### TEXTE À LIRE
○ ○ ○ ○ ○ ○ ○

Instituer la justice revient à l'État en droit, celui qui se définit par le droit, et qui reste en attente de fondement par le droit.
Est-ce bien la justice que doit faire régner l'État ?
"L'État, c'est moi" : on attribue à Louis XIV, de façon apocryphe (sans fondement historique), cette formule célèbre. Le souverain l'aurait adressée au parlement de Paris, pour lui ôter sa prérogative de faire la loi, et se l'attribuer à lui seul. Le monarque absolu détient tous les pouvoirs, sans contrôle d'aucun contre-pouvoir. Est-ce la justice, ou bien l'ordre, que l'État fait régner de façon si absolue ? Quel est ce nouveau type d'État ?

○ ○ ○ ○ ○ ○ ○

### ENREGISTREMENTS
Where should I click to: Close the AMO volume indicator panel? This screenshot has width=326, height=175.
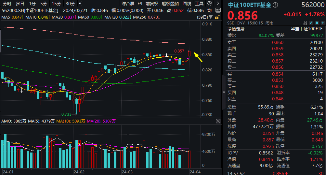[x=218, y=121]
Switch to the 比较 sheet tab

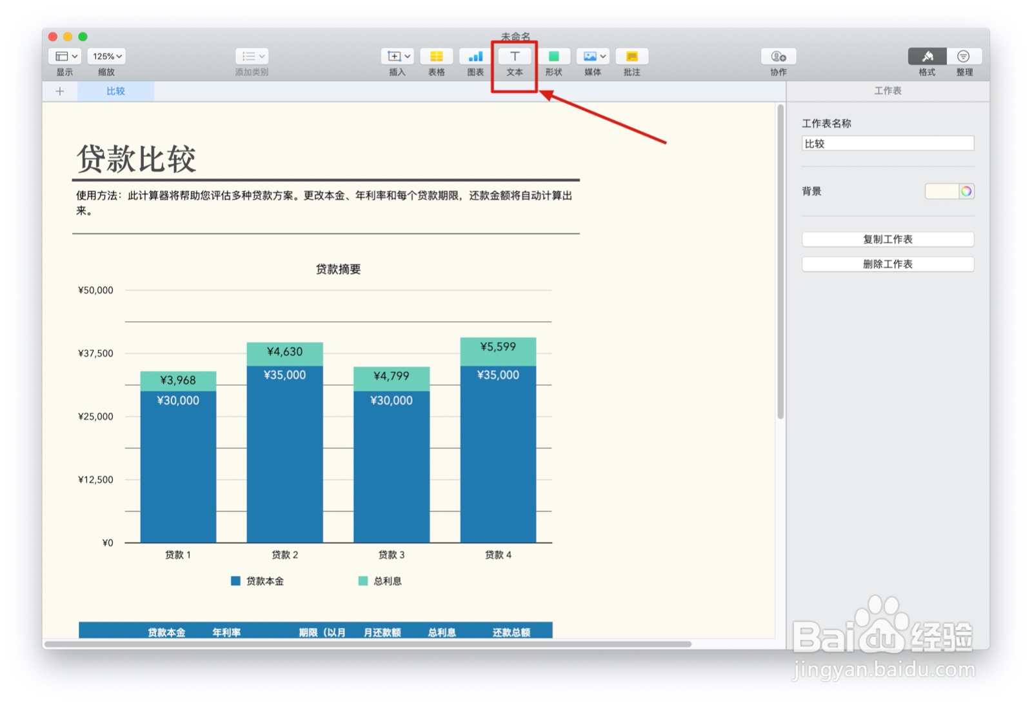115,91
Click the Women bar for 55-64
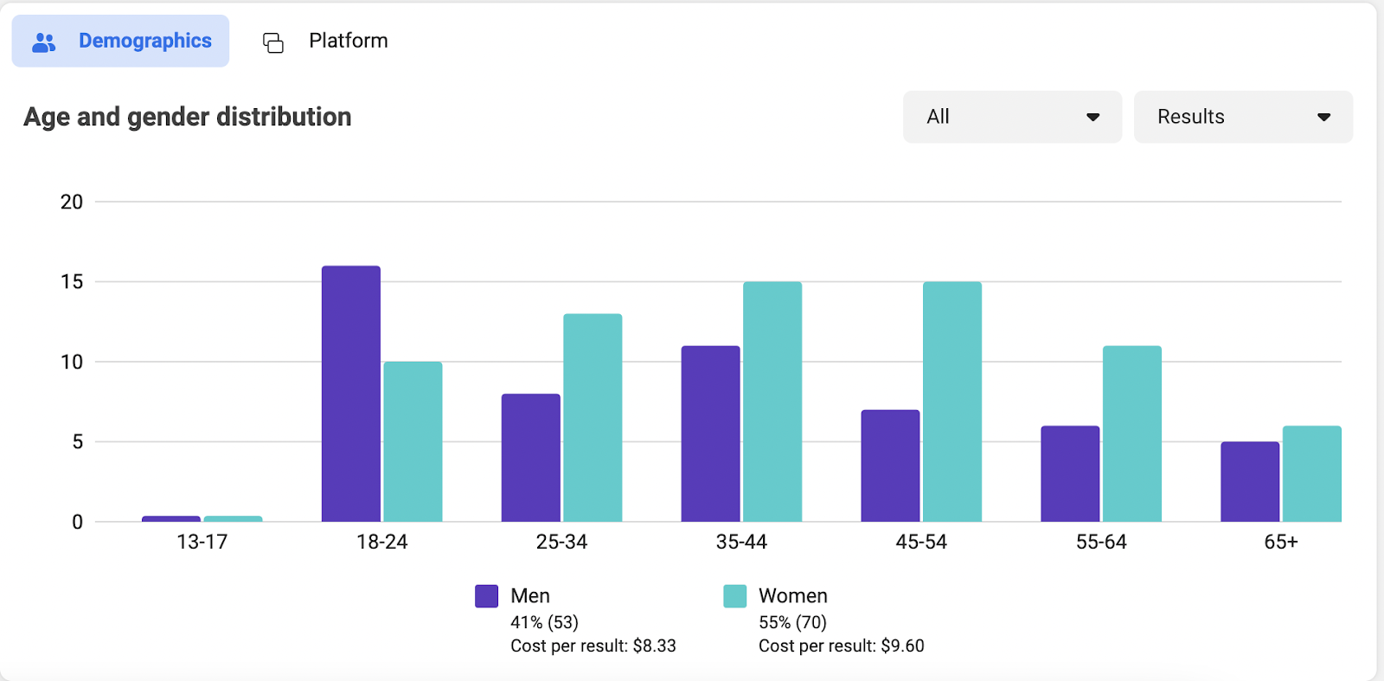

○ ○ ○ ○ ○ ○ ○

### LISTE DES TÂCHES
[A] Reproduisez le passage du texte sur l'État et la justice qui va de « Instituer la justice » jusqu'à « régner l'État ? » inclus.
[B] Relevez toutes les phrases interrogatives que contient le texte sur l'État et la justice.
[C] Répondez brièvement à ces questions sur le texte sur l'État et la justice.
(i) Selon la première phrase, à qui revient-il d'instituer la justice ?
(ii) À qui le souverain aurait-il adressé la formule « L'État, c'est moi » ?
(iii) Quel sens le texte donne-t-il au mot « apocryphe » ?

### RÉSULTATS PAR TÂCHE
[A]
Instituer la justice revient à l'État en droit, celui qui se définit par le droit, et qui reste en attente de fondement par le droit.
Est-ce bien la justice que doit faire régner l'État ?

[B]
Est-ce bien la justice que doit faire régner l'État ?
Est-ce la justice, ou bien l'ordre, que l'État fait régner de façon si absolue ?
Quel est ce nouveau type d'État ?

[C]
(i) À l'État en droit.
(ii) Au parlement de Paris.
(iii) Sans fondement historique.